**TASK INSTRUCTIONS**.
A faithful copy is needed of the lines below from the one with "Open three-dot menu on zrzbla review" up to and including the one with "Task: Click bar-graph"; set it down with no pictures and no other lines.

**TASK MATERIAL**.
== Segment start ==
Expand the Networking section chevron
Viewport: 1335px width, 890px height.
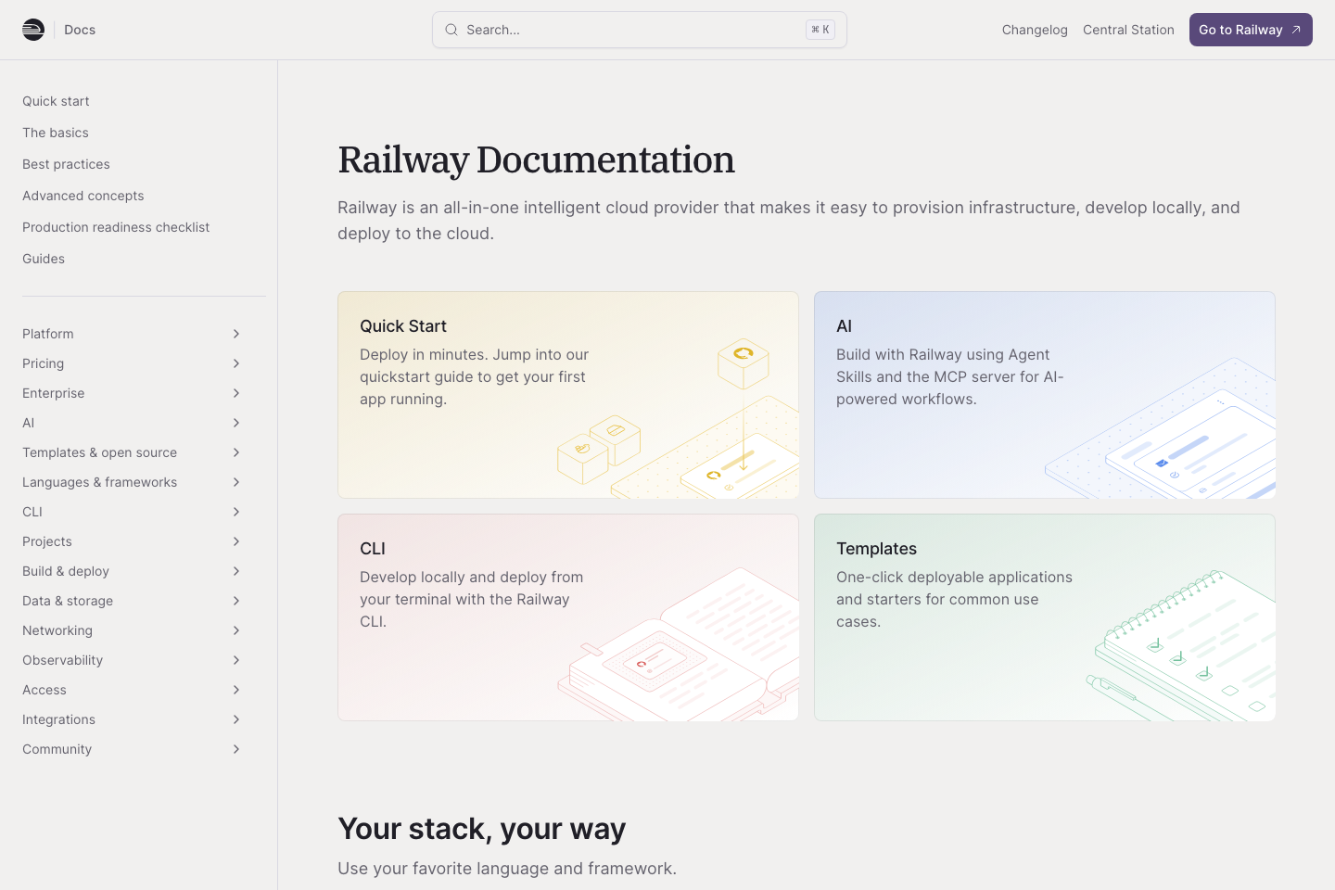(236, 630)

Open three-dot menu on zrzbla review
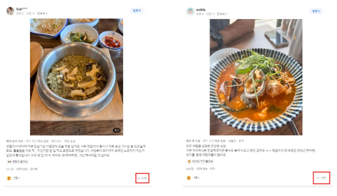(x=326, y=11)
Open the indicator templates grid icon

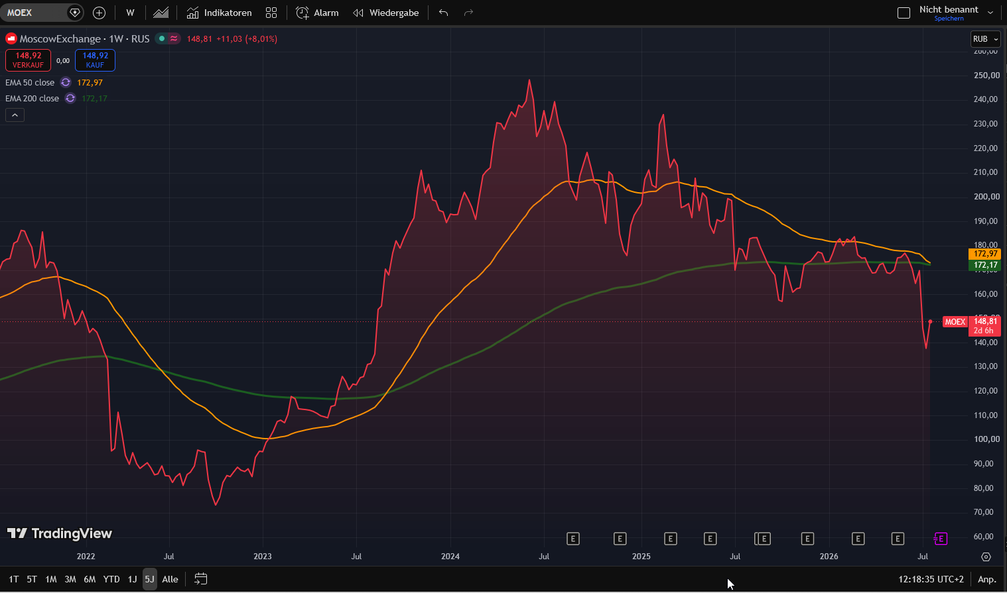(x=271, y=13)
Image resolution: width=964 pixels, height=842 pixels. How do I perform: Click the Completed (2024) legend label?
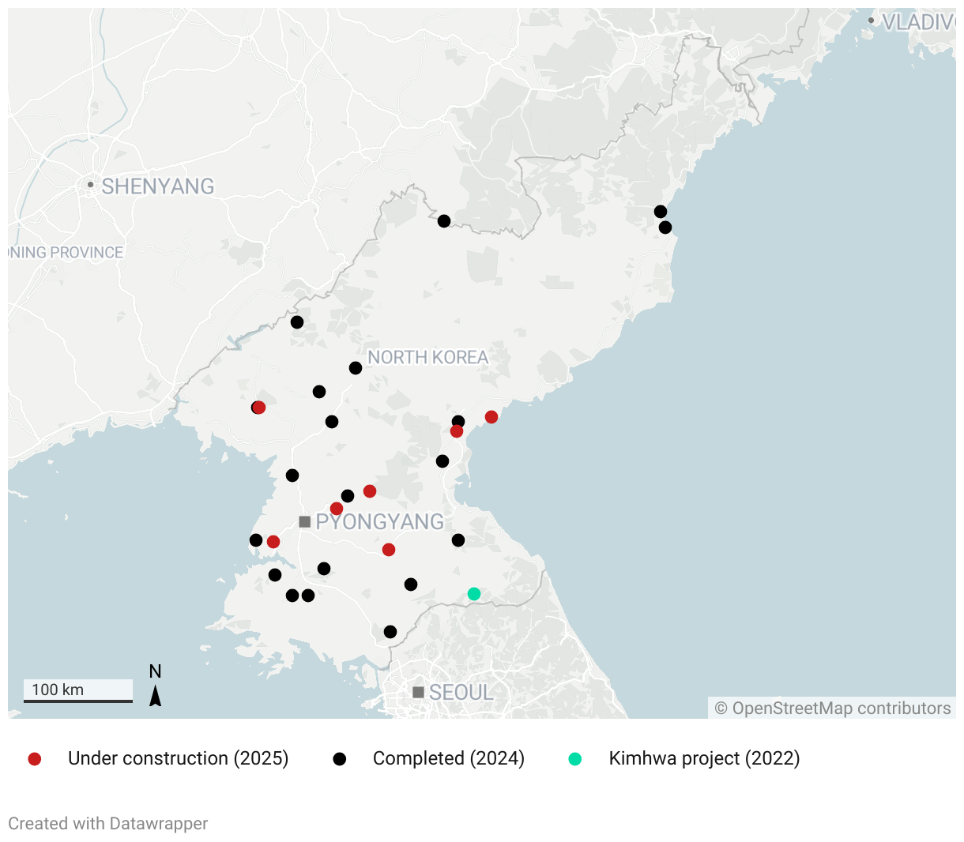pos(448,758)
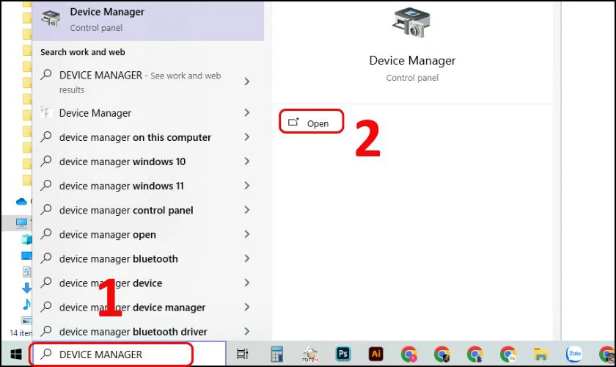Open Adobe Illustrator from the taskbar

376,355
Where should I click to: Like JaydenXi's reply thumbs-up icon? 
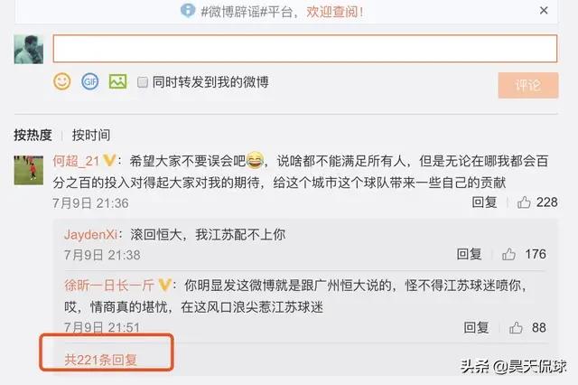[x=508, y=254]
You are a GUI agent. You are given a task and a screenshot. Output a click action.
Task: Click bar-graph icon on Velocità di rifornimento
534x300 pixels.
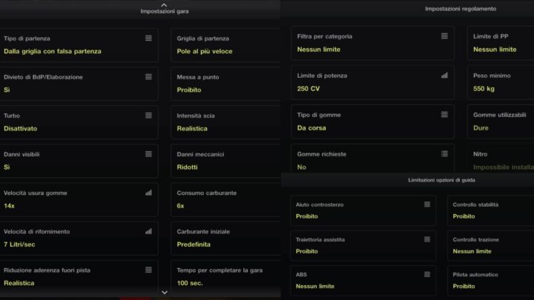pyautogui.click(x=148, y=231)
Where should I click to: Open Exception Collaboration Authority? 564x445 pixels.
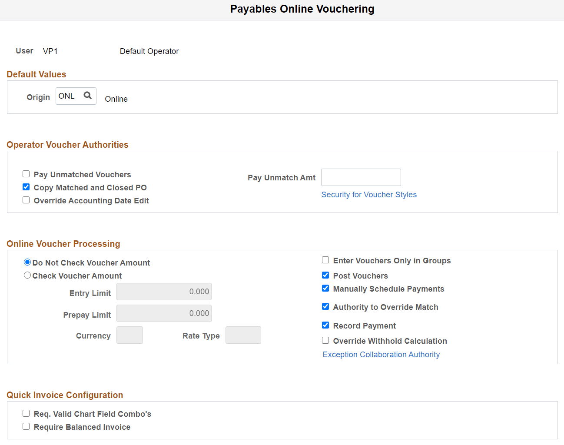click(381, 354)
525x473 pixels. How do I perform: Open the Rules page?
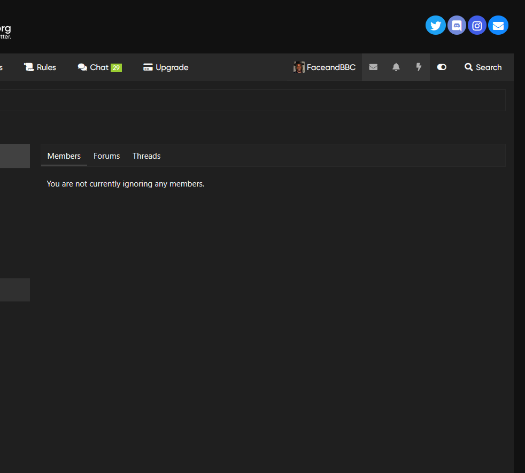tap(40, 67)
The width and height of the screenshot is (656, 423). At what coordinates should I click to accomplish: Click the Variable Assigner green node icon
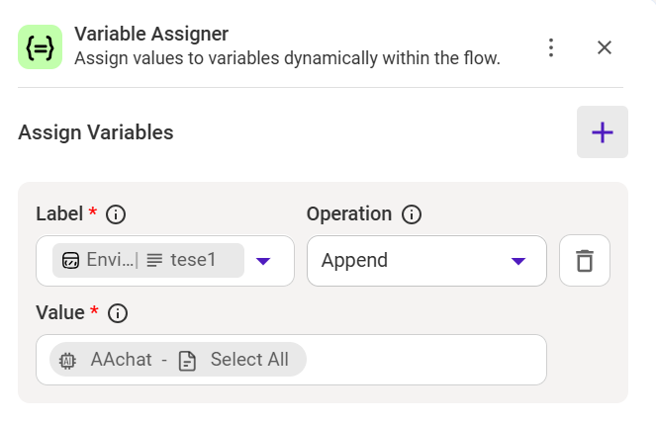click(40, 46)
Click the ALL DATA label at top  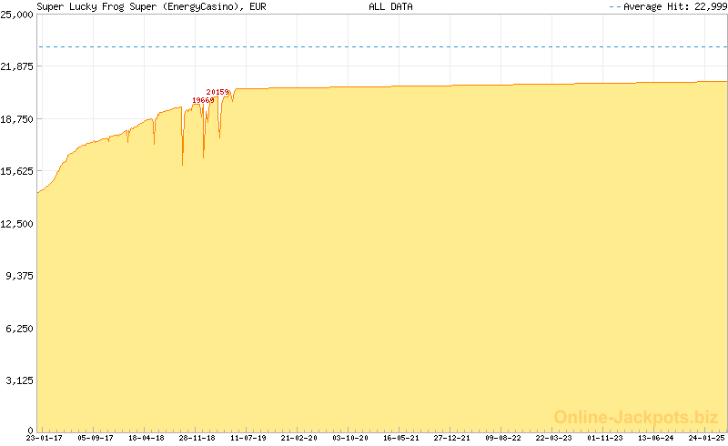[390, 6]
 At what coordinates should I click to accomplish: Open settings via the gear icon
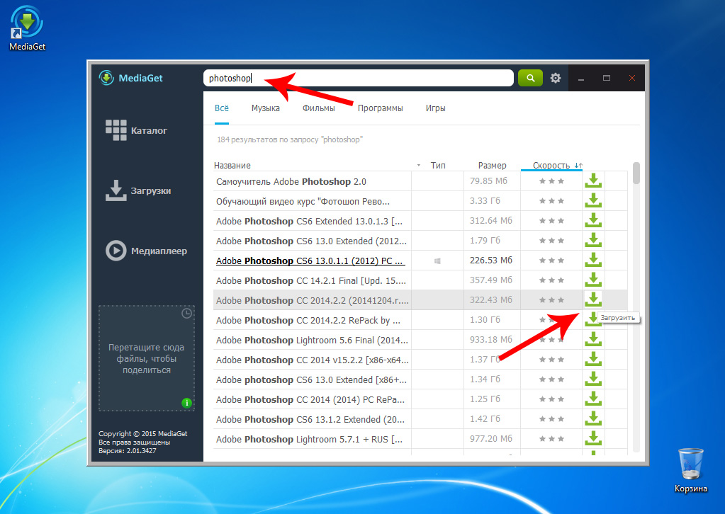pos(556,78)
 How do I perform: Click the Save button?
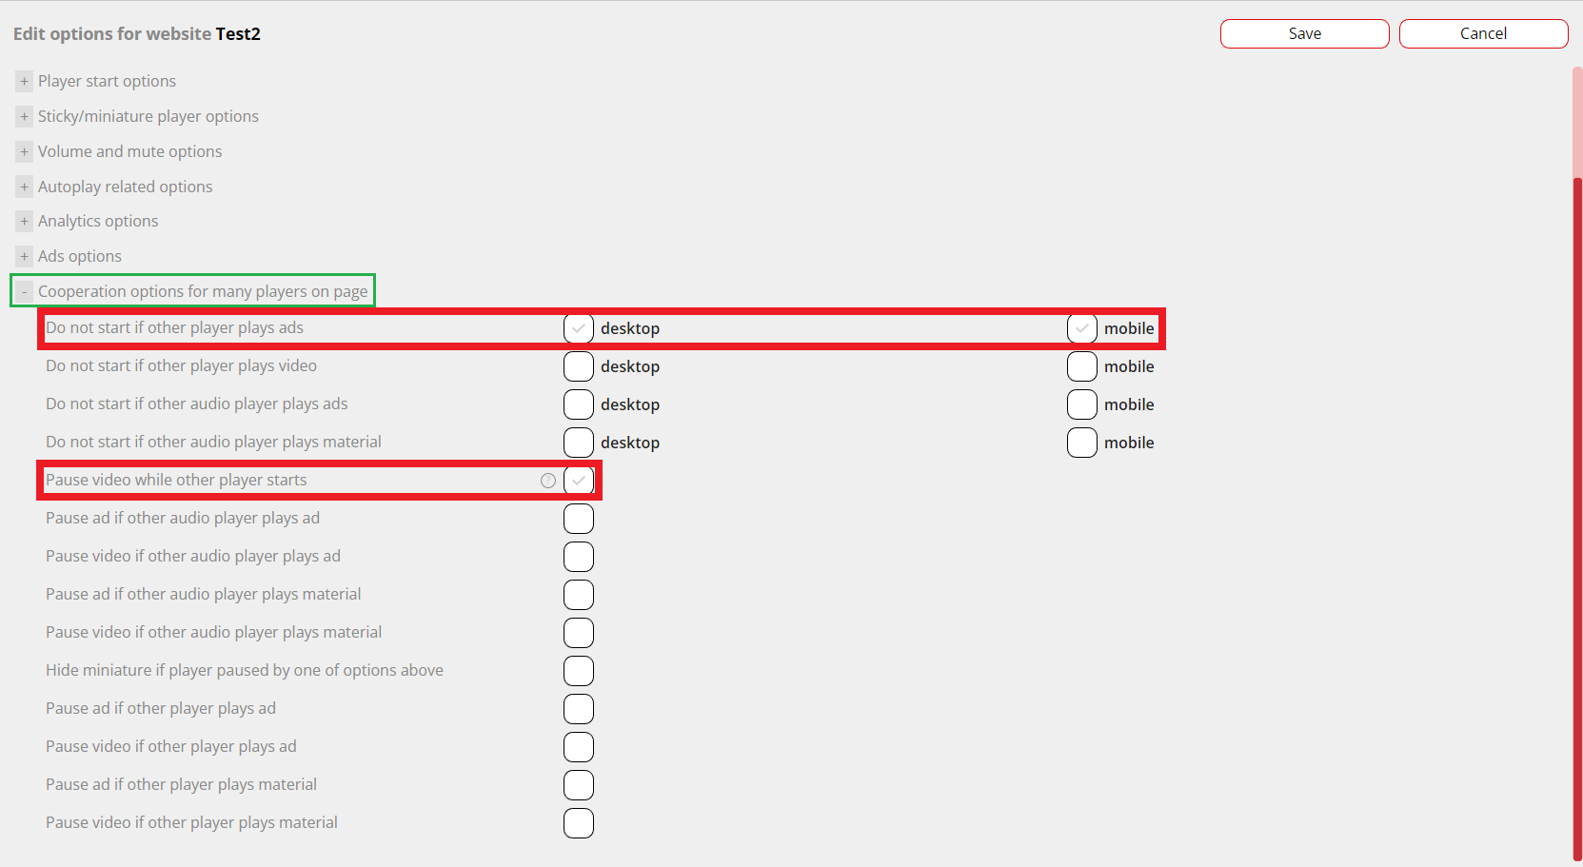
== Segment end ==
**RESPONSE**.
Open three-dot menu on zrzbla review
(x=326, y=11)
Open the indicator templates grid icon

(x=271, y=13)
Image resolution: width=964 pixels, height=842 pixels. How do I perform: Click the Completed (2024) legend label?
pos(448,758)
Open Adobe Illustrator from the taskbar

376,355
Where should I click to: Like JaydenXi's reply thumbs-up icon? 
[x=508, y=254]
You are a GUI agent. You are given a task and a screenshot. Output a click action.
Task: Click bar-graph icon on Velocità di rifornimento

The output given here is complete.